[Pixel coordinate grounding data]
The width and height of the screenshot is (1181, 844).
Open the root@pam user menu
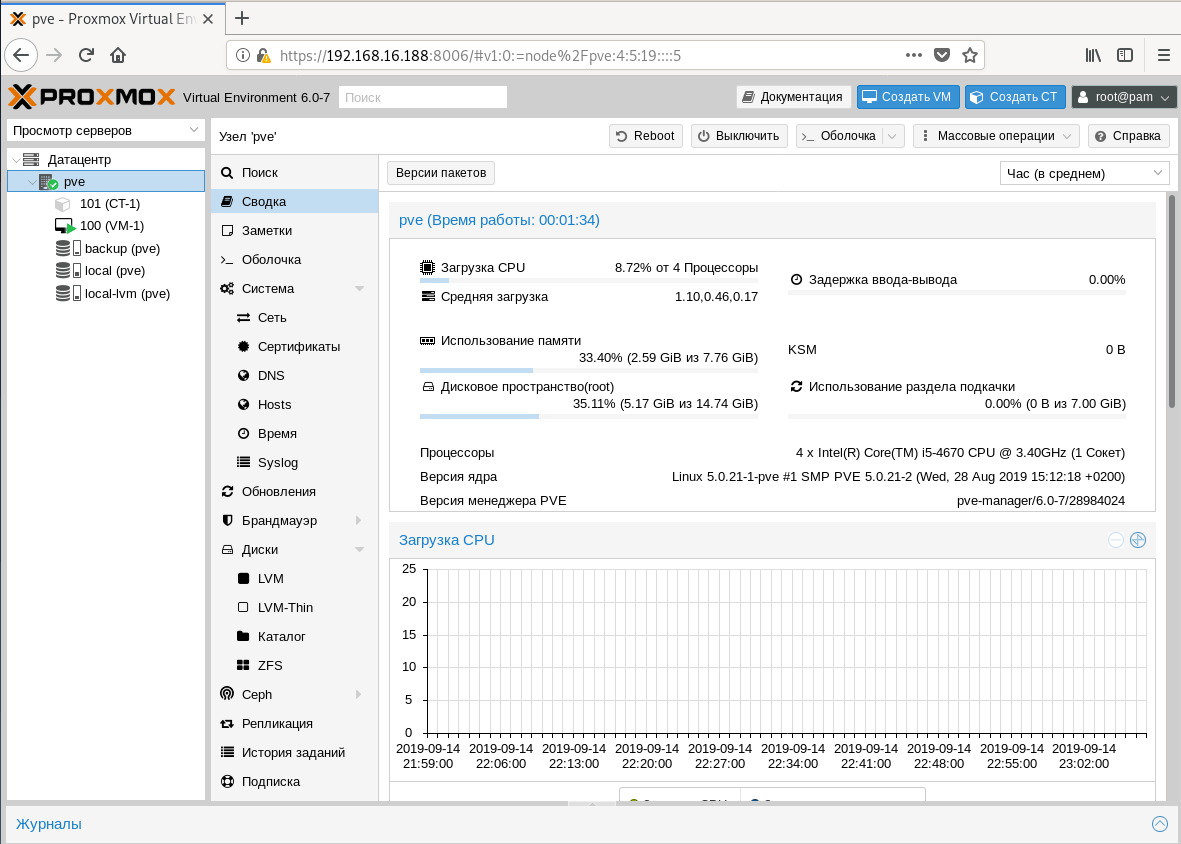(x=1124, y=97)
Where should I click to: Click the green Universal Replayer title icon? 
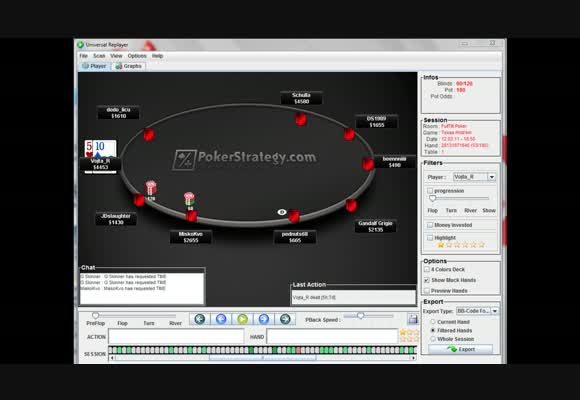[80, 45]
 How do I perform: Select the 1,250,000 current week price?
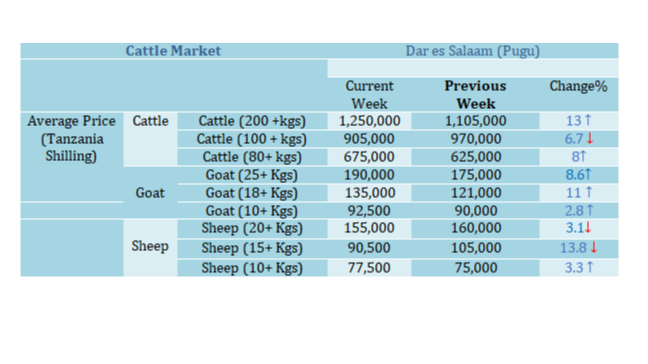click(369, 121)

### AIM OF THE EXERCISE
An exact copy of the entries above, with no pictures, is the required answer.

### WRITTEN SOLUTION
The width and height of the screenshot is (1181, 844).
Open the root@pam user menu
(x=1124, y=97)
Where should I click to: Click the green Universal Replayer title icon? 
[80, 45]
 How do I perform: Select the 1,250,000 current week price?
click(369, 121)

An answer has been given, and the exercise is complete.